One of the key functions of the ERISA is to ensure that those who manage employer-sponsored plans, along with other fiduciaries (trustees), meet particular standards of conduct. The law requires employers to provide full disclosures about the benefits eligible employees receive, to the employees and to the U.S. Department of Labor. Provisions within ERISA are intended to ensure that benefit plan funds are protected and efficiently managed and that qualifying participants receive their benefits. If you have suffered the wrongful termination or denial of your disability benefits, you may be able to file a disability lawsuit against the provider insurance company.

Administrative Appeal

In the majority of ERISA-related disability lawsuits, once you file your claim for benefits and it is denied, you must first appeal (petition) the denial of your claim to the disability plan administrator or the provider insurance company that denied your benefits. If that fails, then you can pursue a disability lawsuit in court. The appeal process is otherwise known as exhausting administrative remedies. Typically, you have 180 days to file an administrative appeal from the date your claim for benefits was initially denied.

Recovering Damages

If the administrative appeal is denied, and you manage to successfully sue the plan administrator or provider insurance company for loss or denial of valid benefits, the ERISA limits the damages you can receive.

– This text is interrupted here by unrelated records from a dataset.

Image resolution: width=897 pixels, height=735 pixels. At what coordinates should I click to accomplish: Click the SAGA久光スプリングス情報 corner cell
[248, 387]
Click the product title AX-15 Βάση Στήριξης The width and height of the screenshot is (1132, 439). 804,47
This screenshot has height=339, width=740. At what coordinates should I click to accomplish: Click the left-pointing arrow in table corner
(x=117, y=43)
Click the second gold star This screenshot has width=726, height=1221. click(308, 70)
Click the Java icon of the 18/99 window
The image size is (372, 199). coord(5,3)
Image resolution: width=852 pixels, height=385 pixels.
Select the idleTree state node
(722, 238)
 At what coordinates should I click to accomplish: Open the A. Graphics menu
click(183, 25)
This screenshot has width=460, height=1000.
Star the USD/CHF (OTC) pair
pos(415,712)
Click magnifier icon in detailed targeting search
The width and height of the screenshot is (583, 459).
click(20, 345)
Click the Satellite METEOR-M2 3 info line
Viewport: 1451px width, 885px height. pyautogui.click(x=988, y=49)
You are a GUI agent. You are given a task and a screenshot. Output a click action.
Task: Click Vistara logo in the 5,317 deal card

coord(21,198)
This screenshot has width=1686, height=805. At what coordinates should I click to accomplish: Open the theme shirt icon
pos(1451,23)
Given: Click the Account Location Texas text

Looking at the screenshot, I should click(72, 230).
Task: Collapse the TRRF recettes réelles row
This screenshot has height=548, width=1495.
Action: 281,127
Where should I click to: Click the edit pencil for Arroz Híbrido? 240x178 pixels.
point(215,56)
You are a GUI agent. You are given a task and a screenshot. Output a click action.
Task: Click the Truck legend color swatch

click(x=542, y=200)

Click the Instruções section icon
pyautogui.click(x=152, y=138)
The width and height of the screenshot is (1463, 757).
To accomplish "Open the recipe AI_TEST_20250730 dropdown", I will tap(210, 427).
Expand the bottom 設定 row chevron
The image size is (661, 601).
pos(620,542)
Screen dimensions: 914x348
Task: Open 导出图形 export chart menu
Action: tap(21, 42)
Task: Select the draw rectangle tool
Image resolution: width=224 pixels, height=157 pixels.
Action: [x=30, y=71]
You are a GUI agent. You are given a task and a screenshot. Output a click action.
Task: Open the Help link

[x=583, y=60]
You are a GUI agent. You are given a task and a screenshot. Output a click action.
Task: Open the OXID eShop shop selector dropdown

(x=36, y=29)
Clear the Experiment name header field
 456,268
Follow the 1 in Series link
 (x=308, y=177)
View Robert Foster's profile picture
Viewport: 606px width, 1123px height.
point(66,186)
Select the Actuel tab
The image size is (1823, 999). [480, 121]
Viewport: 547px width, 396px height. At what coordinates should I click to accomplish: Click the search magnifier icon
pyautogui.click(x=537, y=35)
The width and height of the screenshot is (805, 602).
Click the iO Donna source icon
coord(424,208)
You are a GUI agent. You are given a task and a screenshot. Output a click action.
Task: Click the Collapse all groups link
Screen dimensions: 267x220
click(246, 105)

Generally, your lawsuit recovery will be limited to any valid benefits you have coming, any interest accumulated on past benefits and in some cases you may be able to recover all or a portion of your attorney's fees. Normally, attorney's fees can only be recovered if you win your case. If your claims case goes to court, each step has time limitations and deadlines that must be adhered to, or you may lose your right to proceed further.

Time Limits

Most states have a statute of limitations (time limit) on the length of time in which you have to file a disability lawsuit, once your benefits claim and administrative appeal have both been denied. Disability lawsuit time limits in California are generally four years from the date when your administrative appeal was denied. Your ERISA disability lawsuit can be filed in state or federal court, but often it ends up in federal court anyway, after being filed initially in a state court.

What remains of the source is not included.